February 13, 2013
FRONTIERS IN MATERIALS SCIENCE
VINSE COLLOQUIUM SERIES
Professor of Mechanical Engineering
Singapore-MIT Alliance for Research and Technology (SMART) Centre
Massachusetts Institute of Technology
“Nanomanufacturing of Multifunctional Surfaces”
134 Featheringill Hall
Refreshments at 3:45 pm, Featheringill Atrium
Using subwavelength-patterned dielectrics, we have designed and implemented a wide variety of wavefront manipulation elements. The modulation, which may be periodic or aperiodic (chirped,) permits the realization of physical properties, such as refractive index profiles and molecular surface interactions, that are not easily manufacturable in natural materials. Hence, wide opportunities are presented for elements with unprecedented performance across domains (functions) beyond optics, with applications in imaging, telecommunications, and energy harvesting.
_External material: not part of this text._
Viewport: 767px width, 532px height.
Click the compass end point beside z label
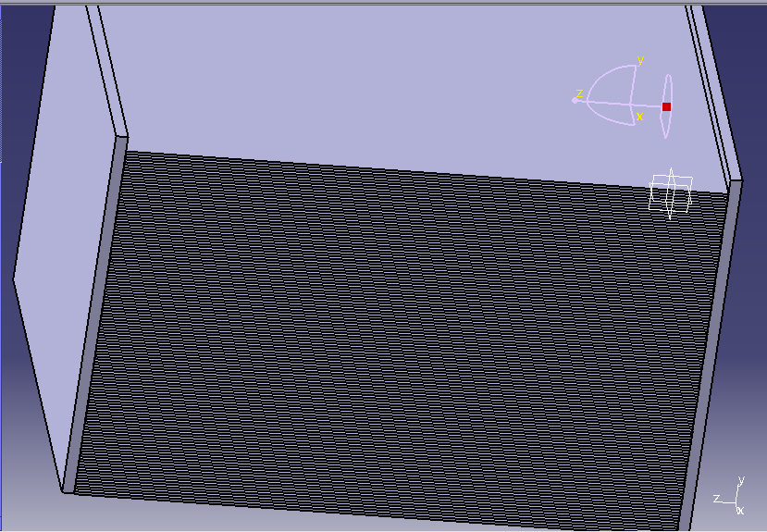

I will describe in detail one such example of an axial gradient for broadband omni-directional anti-reflective coatings. The same surface pattern also causes the surface to become superhydrophobic or superhydrophilic (depending on the surfactant coating) thus enabling simultaneous control of reflectivity and surface wetting.
George Barbastathis is Professor of Mechanical Engineering at MIT and holds the Singapore Research Professorship for the year 2013. He received the Diploma in Electrical and Computer Engineering from the National Technical University of Athens in 1993, and the M.Sc. and Ph.D. in Electrical Engineering from Caltech in 1994 and ’97, respectively. He has been Post-doctoral Research Associate with the Beckman Institute at the University of Illinois, Urbana-Champaign (1997-99), Visiting Scholar with the School of Engineering and Applied Science at Harvard University (2006-7) and Research Scientist with the Singapore-MIT Alliance for Research and Technology (SMART) Centre in Singapore (2008-9 and 2011). His research is centered on the physics and engineering of 3D optical imaging systems based on phase recovery, volume holography and nanostructured gradient effective index optics. Applications of interest are optical imaging and metrology for biological, environmental, and energy related systems. In 2010, he was elected Fellow of the Optical Society of America.